Sure corporations do this. And not just US ones. And not just corporations, many non-profit organizations also benefit from that status to maximize their revenue.
Greenpeace, Amnesty International, Mozilla Foundation, Wikipedia and many, more more are just flying non-profit "flags of convenience" to avoid paying taxes on their commercial operations arms.
The Tax system is deeply flawed, and since it benefits the rich, powerful, and those who aspire to be, it's not going to change any time before Hell freezes over.

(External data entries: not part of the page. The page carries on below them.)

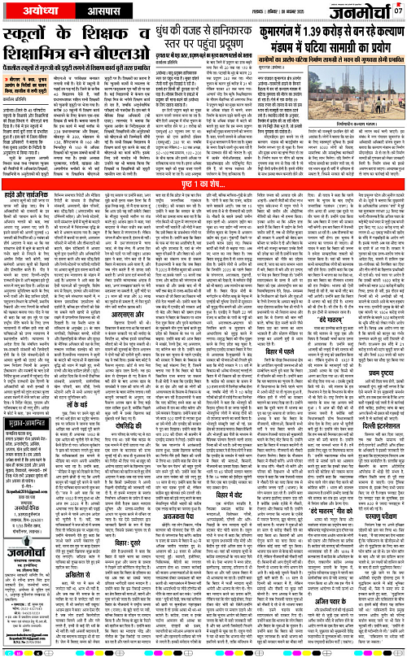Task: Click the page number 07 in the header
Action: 399,10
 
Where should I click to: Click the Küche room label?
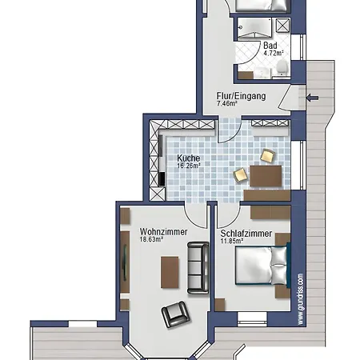coord(188,158)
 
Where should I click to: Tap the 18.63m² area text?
coord(151,239)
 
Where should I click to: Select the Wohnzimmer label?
coord(163,232)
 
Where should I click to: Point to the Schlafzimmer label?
coord(246,234)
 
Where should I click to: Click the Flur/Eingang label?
coord(241,96)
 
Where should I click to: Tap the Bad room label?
coord(270,46)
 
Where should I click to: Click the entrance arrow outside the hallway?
coord(312,98)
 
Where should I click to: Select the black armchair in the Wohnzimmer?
coord(176,314)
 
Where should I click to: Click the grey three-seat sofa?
coord(198,268)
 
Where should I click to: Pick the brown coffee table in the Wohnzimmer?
coord(170,272)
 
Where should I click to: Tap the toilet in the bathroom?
coord(282,67)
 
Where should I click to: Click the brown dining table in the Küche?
coord(266,176)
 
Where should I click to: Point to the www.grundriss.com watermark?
coord(301,299)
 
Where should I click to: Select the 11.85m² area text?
coord(231,241)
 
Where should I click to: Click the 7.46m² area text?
coord(226,103)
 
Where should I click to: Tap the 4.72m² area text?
coord(274,53)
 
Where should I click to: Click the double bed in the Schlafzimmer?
coord(262,266)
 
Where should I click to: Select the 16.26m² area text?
coord(189,166)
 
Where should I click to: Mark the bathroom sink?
coord(262,73)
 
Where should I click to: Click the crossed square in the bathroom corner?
coord(282,26)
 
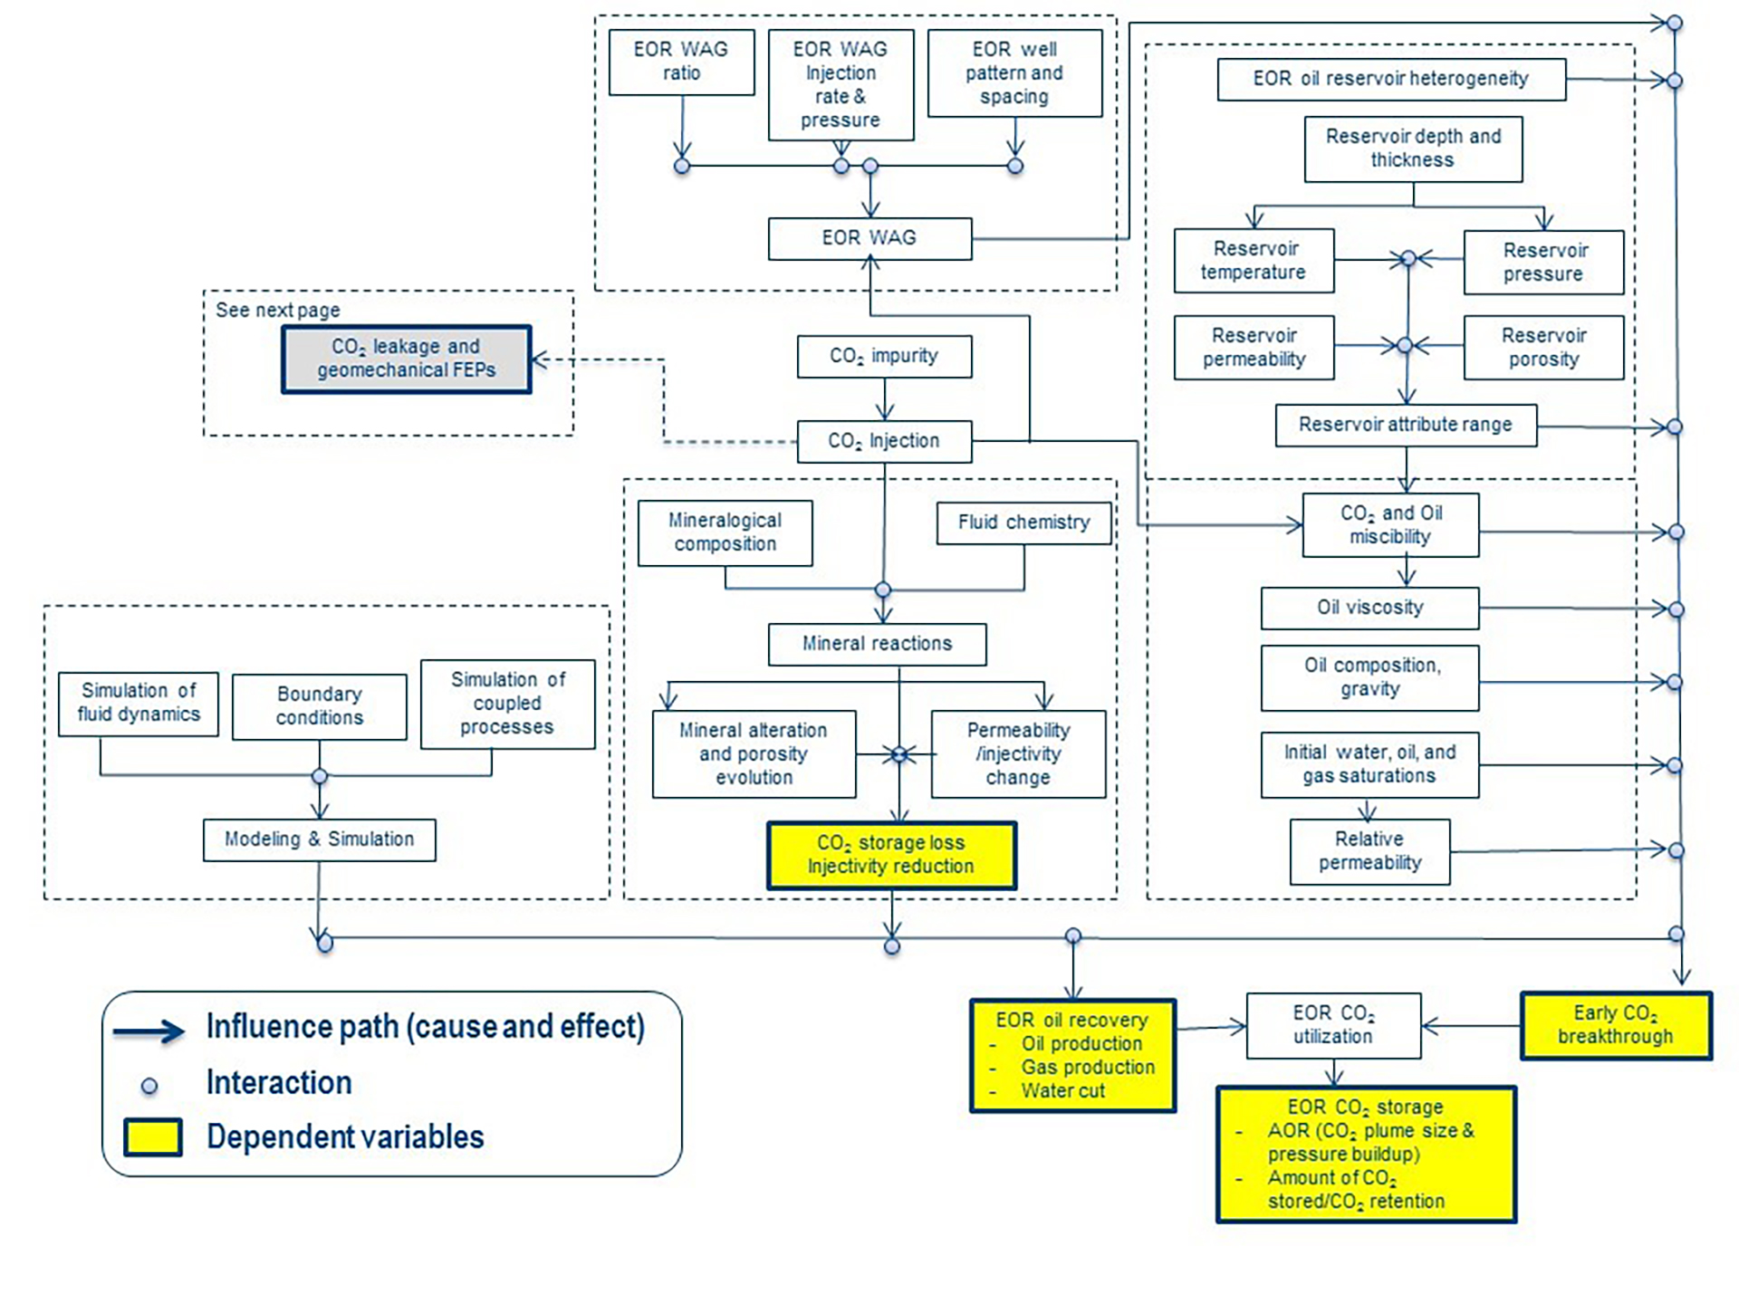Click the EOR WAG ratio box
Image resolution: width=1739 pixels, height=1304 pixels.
point(681,62)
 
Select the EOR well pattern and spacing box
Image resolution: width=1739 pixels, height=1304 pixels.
point(1014,72)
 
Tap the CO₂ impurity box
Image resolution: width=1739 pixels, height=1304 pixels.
point(884,356)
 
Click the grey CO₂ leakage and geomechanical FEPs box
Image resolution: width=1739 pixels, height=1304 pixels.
point(406,359)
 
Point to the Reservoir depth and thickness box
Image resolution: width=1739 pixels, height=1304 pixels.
point(1413,149)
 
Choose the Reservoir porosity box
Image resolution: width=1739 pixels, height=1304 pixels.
point(1543,347)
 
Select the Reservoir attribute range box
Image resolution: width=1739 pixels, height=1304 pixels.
point(1406,425)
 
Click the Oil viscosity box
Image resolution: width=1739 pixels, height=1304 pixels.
point(1369,608)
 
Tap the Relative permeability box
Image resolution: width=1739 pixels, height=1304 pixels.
point(1369,851)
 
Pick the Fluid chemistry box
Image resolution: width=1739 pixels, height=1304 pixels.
point(1023,523)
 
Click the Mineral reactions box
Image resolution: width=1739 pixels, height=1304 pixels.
point(877,644)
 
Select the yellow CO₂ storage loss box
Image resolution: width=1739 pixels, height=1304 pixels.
point(891,855)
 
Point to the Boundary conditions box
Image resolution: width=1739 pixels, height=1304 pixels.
point(319,706)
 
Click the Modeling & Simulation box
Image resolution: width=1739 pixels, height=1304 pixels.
point(319,839)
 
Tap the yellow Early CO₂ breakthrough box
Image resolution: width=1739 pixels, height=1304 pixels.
point(1616,1025)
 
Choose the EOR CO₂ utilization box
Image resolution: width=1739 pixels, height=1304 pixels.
point(1333,1025)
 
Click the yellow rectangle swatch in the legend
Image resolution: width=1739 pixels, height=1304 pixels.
point(153,1137)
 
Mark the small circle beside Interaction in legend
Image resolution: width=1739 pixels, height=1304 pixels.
point(149,1086)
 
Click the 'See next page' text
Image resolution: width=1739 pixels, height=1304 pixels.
point(277,311)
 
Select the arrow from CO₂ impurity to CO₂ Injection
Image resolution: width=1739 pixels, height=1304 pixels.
point(885,398)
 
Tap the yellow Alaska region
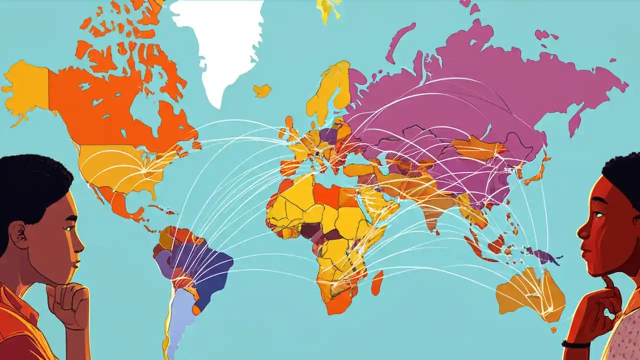click(28, 90)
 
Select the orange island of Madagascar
click(377, 282)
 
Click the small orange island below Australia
click(554, 330)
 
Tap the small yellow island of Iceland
click(262, 90)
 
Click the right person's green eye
click(598, 214)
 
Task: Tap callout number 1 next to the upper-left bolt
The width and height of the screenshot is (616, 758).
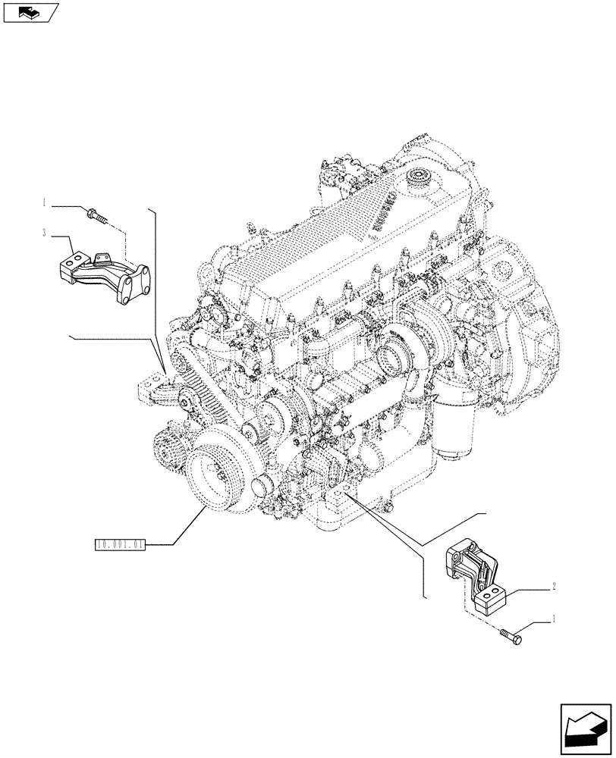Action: [x=46, y=203]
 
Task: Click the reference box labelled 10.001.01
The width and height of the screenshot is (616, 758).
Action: [x=119, y=543]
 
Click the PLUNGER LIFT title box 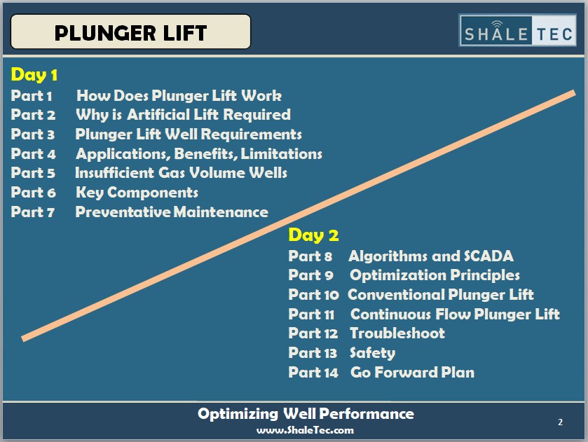coord(130,32)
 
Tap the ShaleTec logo coord(517,30)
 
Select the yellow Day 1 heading coord(34,75)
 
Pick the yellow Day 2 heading coord(313,235)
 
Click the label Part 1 coord(31,95)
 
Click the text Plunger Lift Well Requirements coord(189,134)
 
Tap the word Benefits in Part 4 coord(206,154)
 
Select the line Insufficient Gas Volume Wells coord(181,173)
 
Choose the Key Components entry coord(137,193)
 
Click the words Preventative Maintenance coord(172,212)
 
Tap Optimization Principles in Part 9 coord(435,275)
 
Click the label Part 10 coord(313,295)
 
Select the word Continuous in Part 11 coord(390,314)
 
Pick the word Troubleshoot coord(397,333)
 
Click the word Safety coord(372,353)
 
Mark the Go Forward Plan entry coord(413,372)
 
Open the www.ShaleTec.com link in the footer coord(306,430)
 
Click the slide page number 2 coord(560,422)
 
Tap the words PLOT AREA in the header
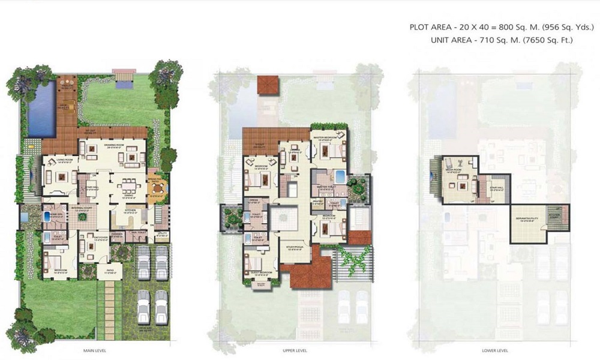point(429,28)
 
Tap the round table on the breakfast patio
point(156,192)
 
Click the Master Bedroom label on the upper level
point(328,137)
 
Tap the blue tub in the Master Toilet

I find it amusing that US politicians are always talking about decreasing personal income tax, at the same time the corporate tax take has gone from 34% (1968) to just 15% in 2008. So who is paying the missing 19% of the tax take pie you may ask ? At the end of the day you and "your children" are as the government prints money and borrows. This gives the wonderful double whammy of an inflated currency (true worth of the currency drops) and a massive debt to pay off (over $3000 per person needs to be spent just to pay the interest every year). So as your tax money is used to bail out companies who pay less than 2% tax on total income thanks to off shored holdings you have to wonder who is getting screwed during this recession.